Вот передо мною серьезная работа — перевод какой-то английской богословской книги.
Читаю:
«Хорош тот, кто сведет стадо в несколько голов. Но хорош и тот, кто раздобудет одного барана. Он также может спокойно зажить в хорошей деревне».
Что такое? Что же это значит?
Это значит вот что:
«Блажен приведший всю паству свою, но блажен и приведший одну овцу, ибо и он упокоится в селениях праведных».
Все реже и реже шуршит словарь. Навык быстро приобретается. Работа приятная. Сидишь дома, в тепле. Бежать никуда не надо. И знакомым можно ввернуть словечко, вроде:
— Мы, литераторы…
— С тех пор как я посвятила себя литературе…
— Ах, литературный труд так плохо оплачивается… У нас нет ничего, кроме славы!
Трещат перья, свистит бумага. Скорей! Скорей.
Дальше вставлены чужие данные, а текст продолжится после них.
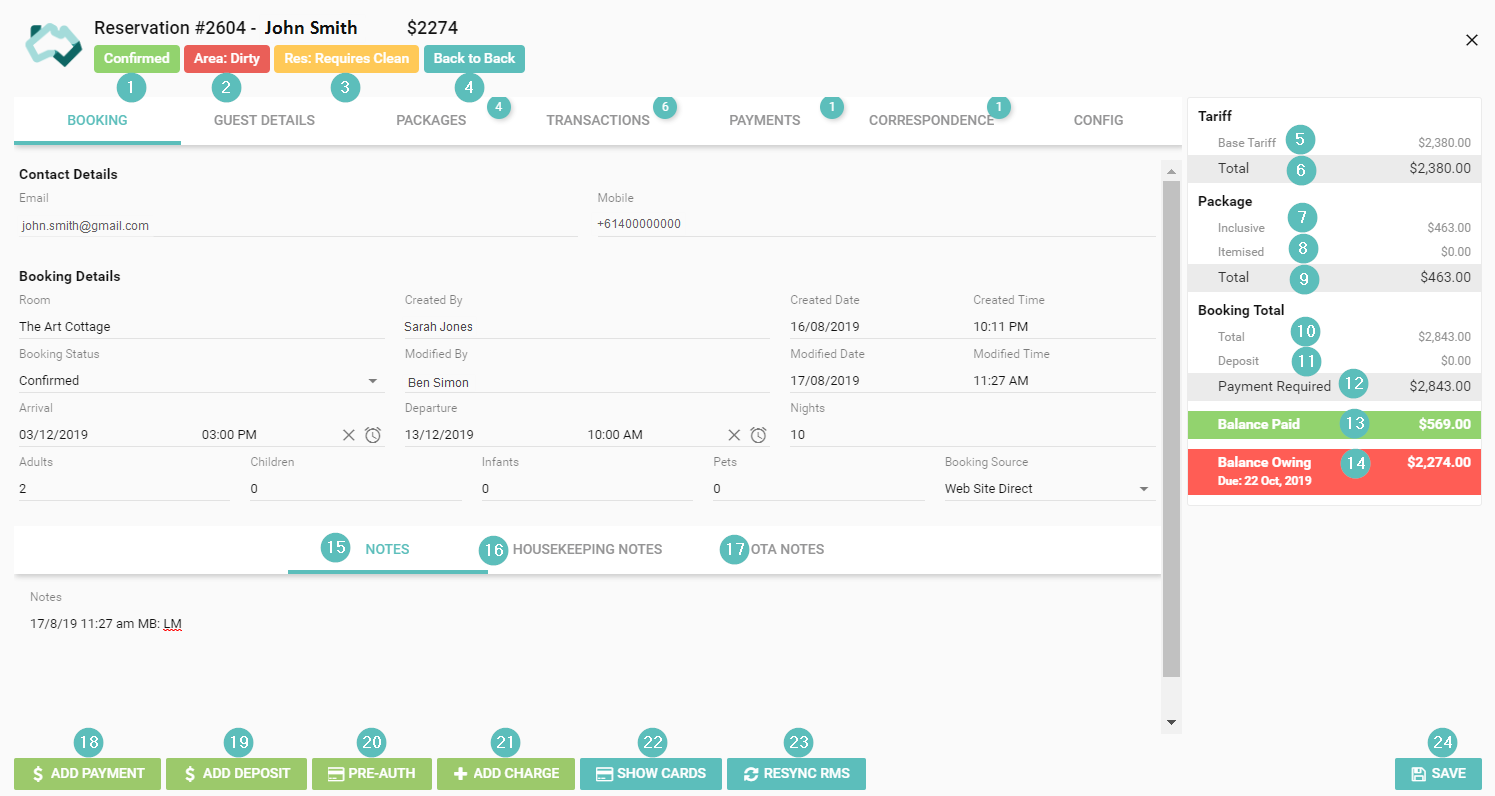Viewport: 1495px width, 796px height.
Task: Open the Transactions tab
Action: tap(598, 120)
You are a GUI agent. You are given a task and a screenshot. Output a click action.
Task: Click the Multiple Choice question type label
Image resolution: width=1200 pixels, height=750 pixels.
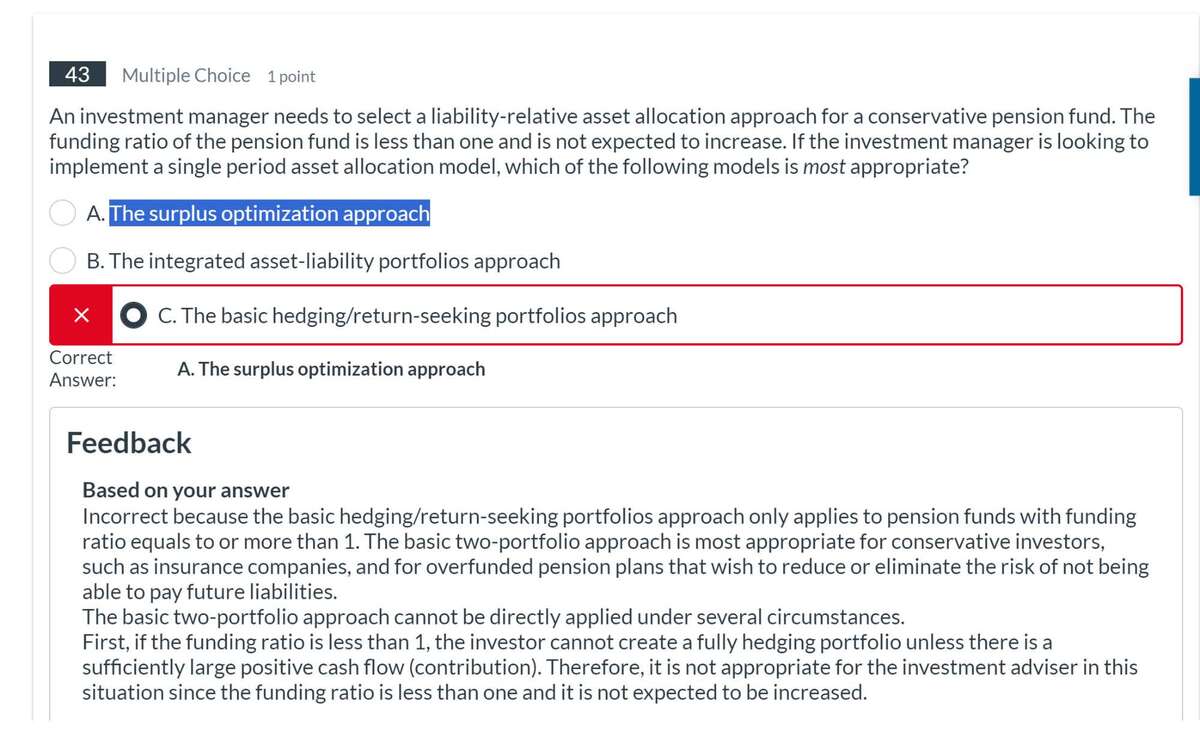point(186,75)
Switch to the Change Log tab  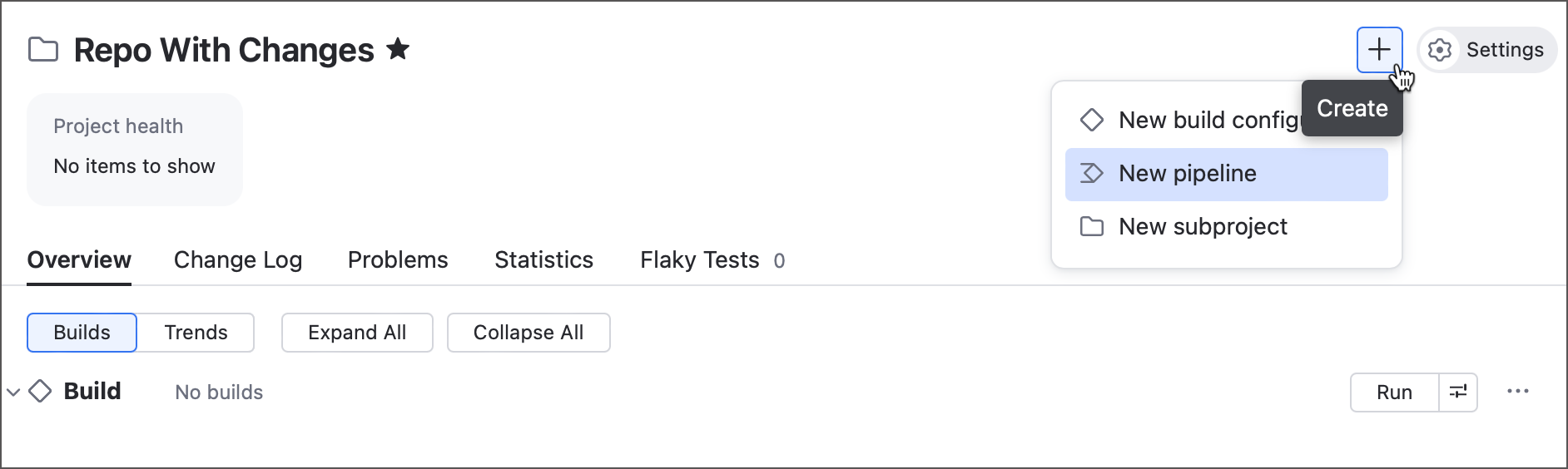point(237,260)
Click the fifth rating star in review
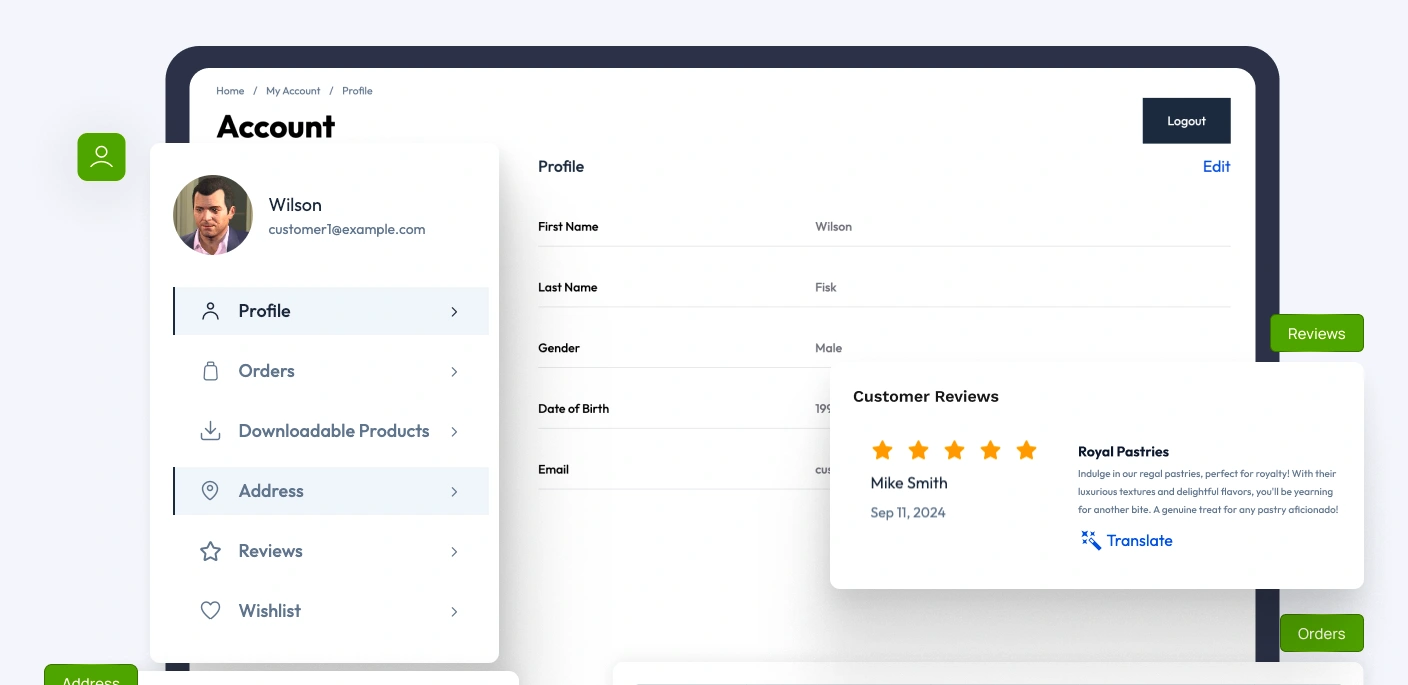This screenshot has height=685, width=1408. point(1026,451)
«Алиса Рузевельт любит роскошь. На большом приеме она щегольнула своим полуплисовым платьем…»
Шуршит словарь.
Песье время
Медленно поворачивается земля, но, сколько ни медли и сколько ни откладывай, все равно от судьбы не уйдешь, и каждый год в определенное время приходится несчастной планете влезать в созвездие Большого Пса.
По-моему, вполне достаточно было бы и Малого Пса, но, повторяю, от судьбы не уйдешь.
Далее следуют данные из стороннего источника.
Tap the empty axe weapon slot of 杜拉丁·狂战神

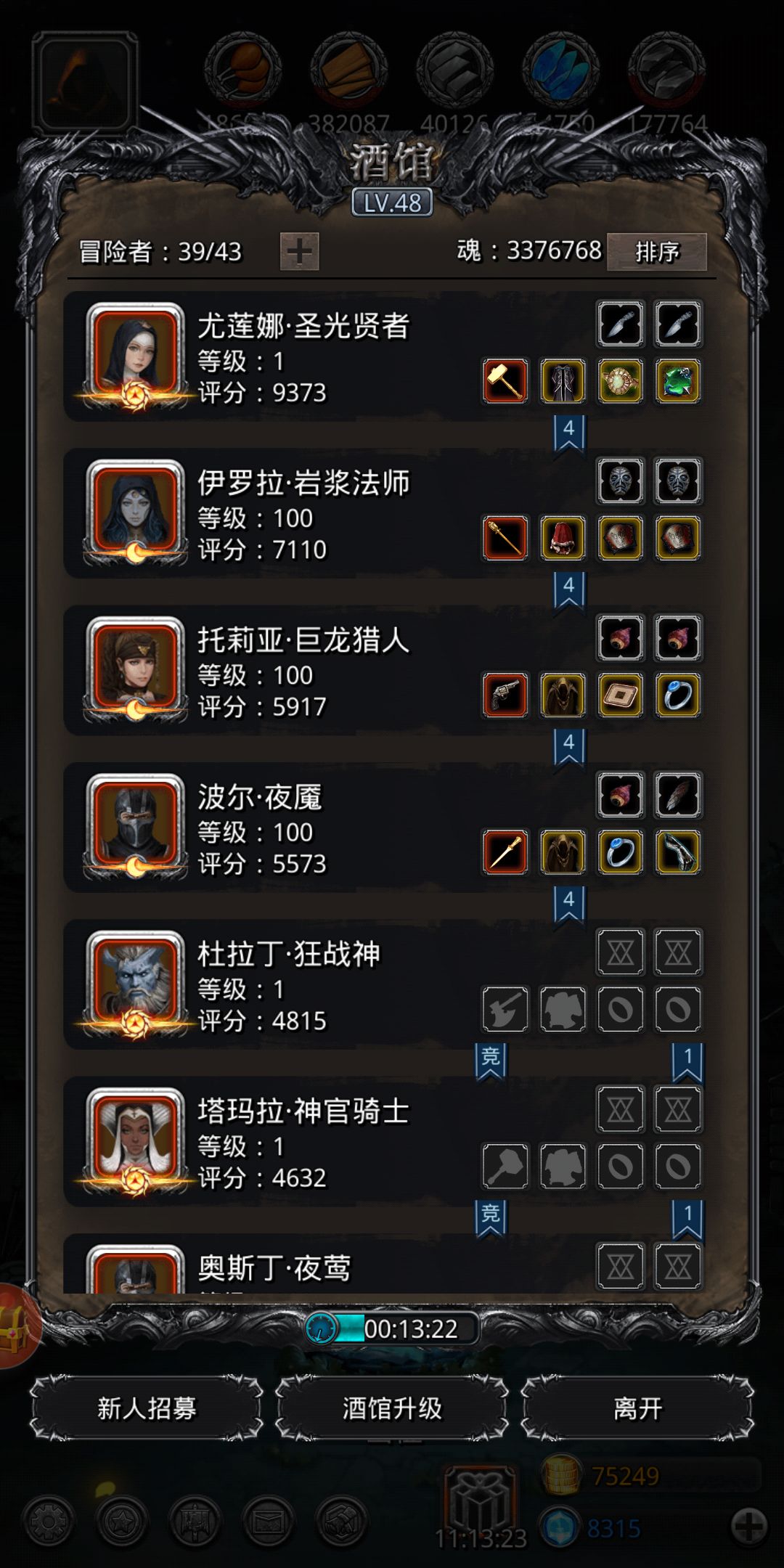click(505, 1009)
И вот тогда наступают для бедного человечества самые дурацкие дни из всего года, так называемые «каникулы», от слова «caniculi», или, в переводе, просто «песье время».
Влияние Большого Пса сказывается буквально на всем: на репертуаре, на ресторанном меню, на картинах, на железных дорогах, на домовых ремонтах, на извозчиках, на веснушках, на приказчиках, на здоровье и на шляпках.
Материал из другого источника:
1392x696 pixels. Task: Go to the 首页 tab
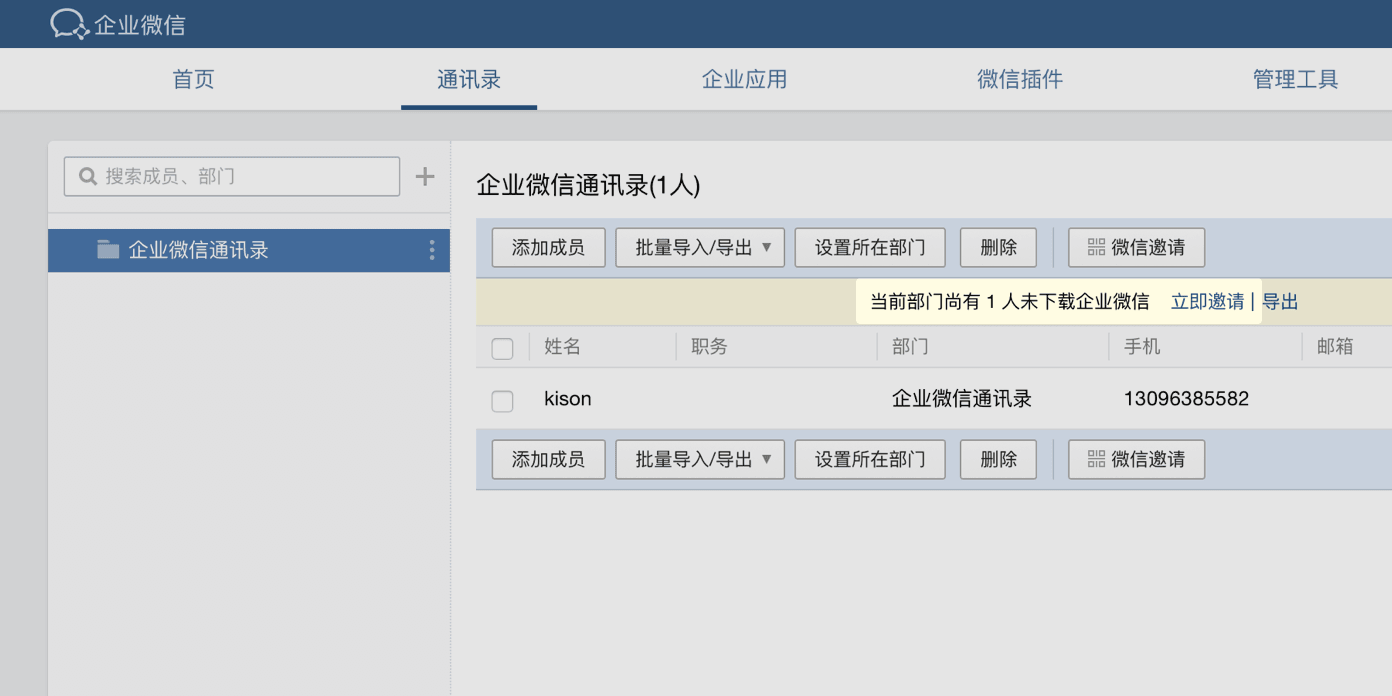pyautogui.click(x=193, y=79)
Пес на все кладет свой отпечаток.
Если вы увидите на даме вместо шляпки просторное помещение для живности и огородных продуктов, не судите ее слишком строго. Она не виновата. Этого петуха с семейством и четырнадцать реп, из которых два помидора, сдобренные морковной травой, — это ей Пес наляпал. Она невинна, верьте мне!
А каникулярный приказчик!
Если вы попросите его дать вам черную катушку, самую простую черную катушку, он сделает мыслящее лицо, полезет куда-то наверх, встанет а la колосс Родосский одной ногой на полку с товаром, другой на прилавок, причем наступит вам на палец (убирайте руки!) и, треснув вас сорвавшейся картонкой по голове, с достоинством предложит кусок синего бархата.
— Мне не нужно синего бархата, — кротко скажете вы. — Я просила черную катушку. Простую, № 60.
— Виноват-с! Это действительно синий, — извинится приказчик и полезет куда-то вниз под прилавок, так глубоко, что несколько минут виден будет только самый нижний край его пиджака. Когда же, движимая естественным любопытством, вы нагнетесь, чтобы посмотреть, что он там поделывает, он вдруг выпрямится и ткнет вас ящиком прямо в щеку.